#### [Work to be completed]
Without including any pictures, retype exactly the lines from the top of the records through the line containing "Написать руководству (408, 11)", that final line included.

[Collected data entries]
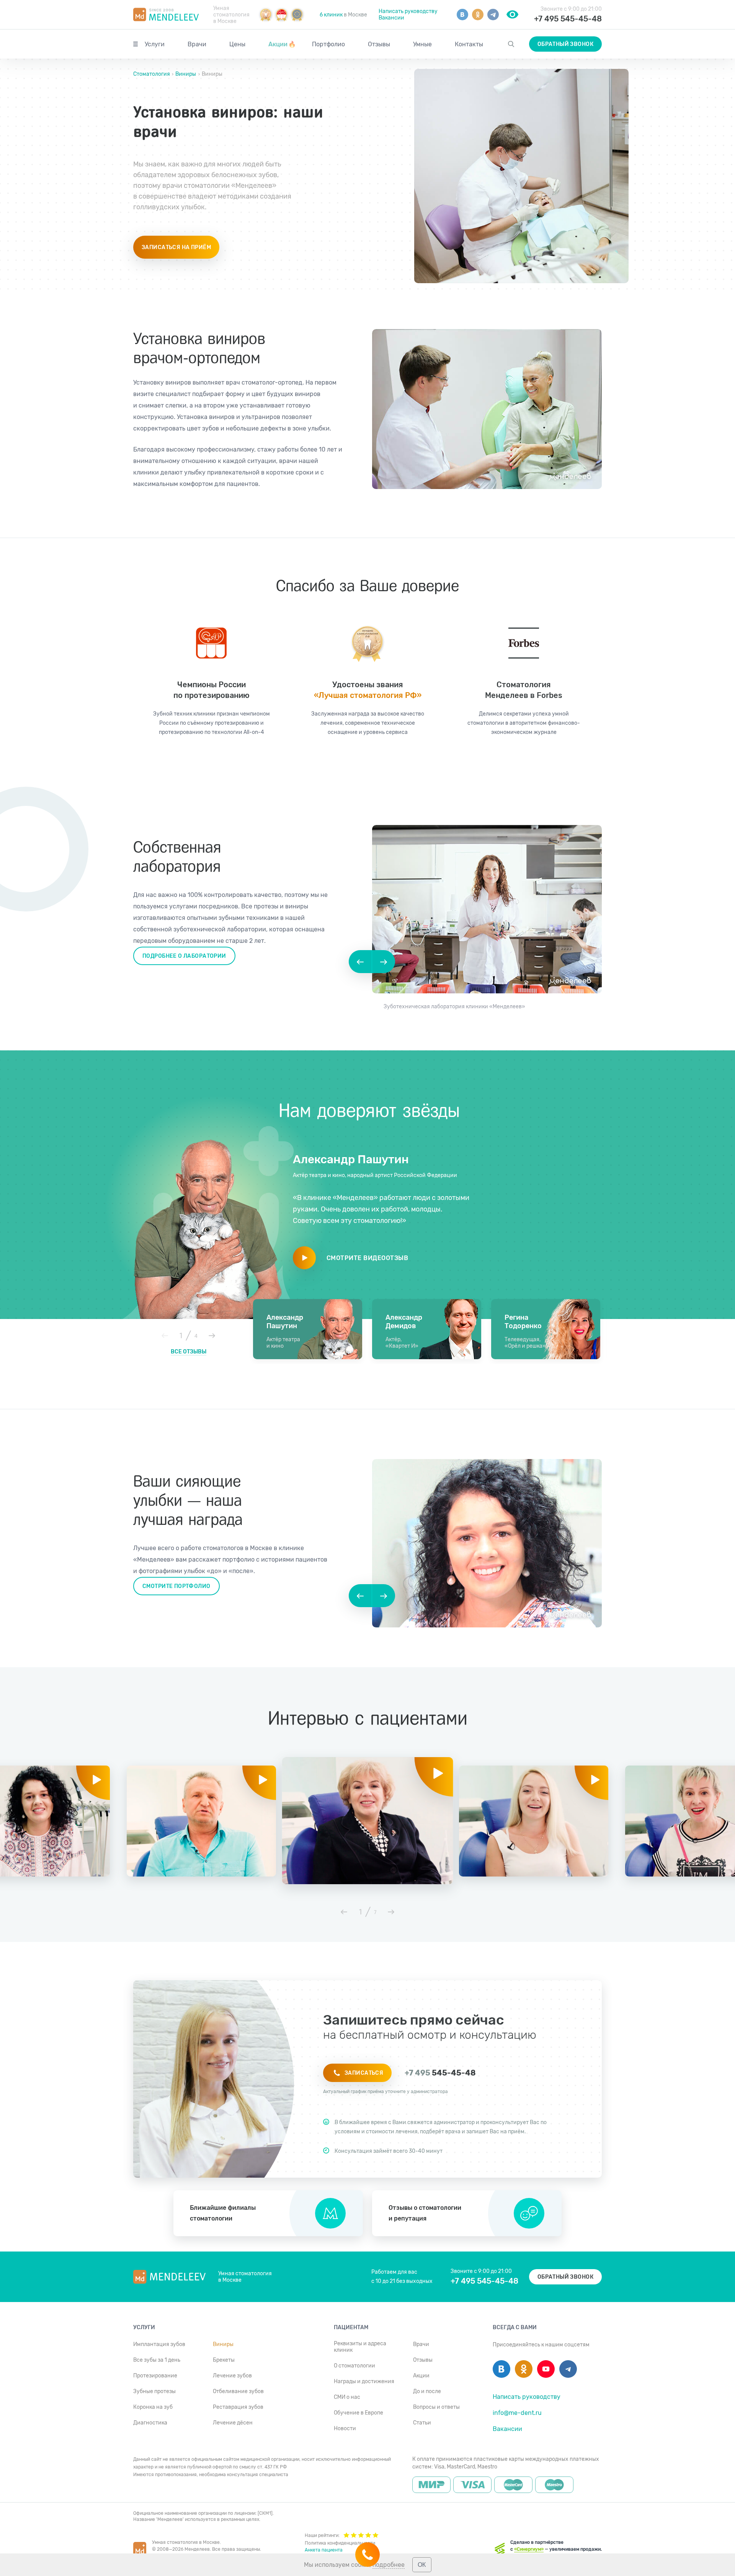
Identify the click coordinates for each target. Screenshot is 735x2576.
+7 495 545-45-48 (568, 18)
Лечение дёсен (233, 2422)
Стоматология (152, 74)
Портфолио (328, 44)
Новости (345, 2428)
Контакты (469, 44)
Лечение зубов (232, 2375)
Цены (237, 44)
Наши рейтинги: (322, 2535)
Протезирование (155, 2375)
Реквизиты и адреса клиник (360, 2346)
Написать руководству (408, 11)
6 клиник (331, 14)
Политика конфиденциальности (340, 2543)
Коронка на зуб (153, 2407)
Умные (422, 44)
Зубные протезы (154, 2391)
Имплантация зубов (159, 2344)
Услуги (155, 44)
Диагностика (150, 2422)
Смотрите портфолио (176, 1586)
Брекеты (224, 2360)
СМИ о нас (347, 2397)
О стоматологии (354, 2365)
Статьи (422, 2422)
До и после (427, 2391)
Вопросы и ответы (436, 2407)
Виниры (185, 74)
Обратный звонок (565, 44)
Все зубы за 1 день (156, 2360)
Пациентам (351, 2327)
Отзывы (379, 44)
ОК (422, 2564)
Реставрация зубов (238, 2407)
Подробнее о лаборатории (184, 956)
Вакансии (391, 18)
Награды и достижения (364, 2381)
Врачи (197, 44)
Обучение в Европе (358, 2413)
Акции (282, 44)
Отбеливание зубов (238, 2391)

#### [Answer to this task]
Identify the click coordinates for each target. Screenshot is 735x2576.
+7 495 545-45-48 (568, 18)
Лечение дёсен (233, 2422)
Стоматология (152, 74)
Портфолио (328, 44)
Новости (345, 2428)
Контакты (469, 44)
Лечение зубов (232, 2375)
Цены (237, 44)
Наши рейтинги: (322, 2535)
Протезирование (155, 2375)
Реквизиты и адреса клиник (360, 2346)
Написать руководству (408, 11)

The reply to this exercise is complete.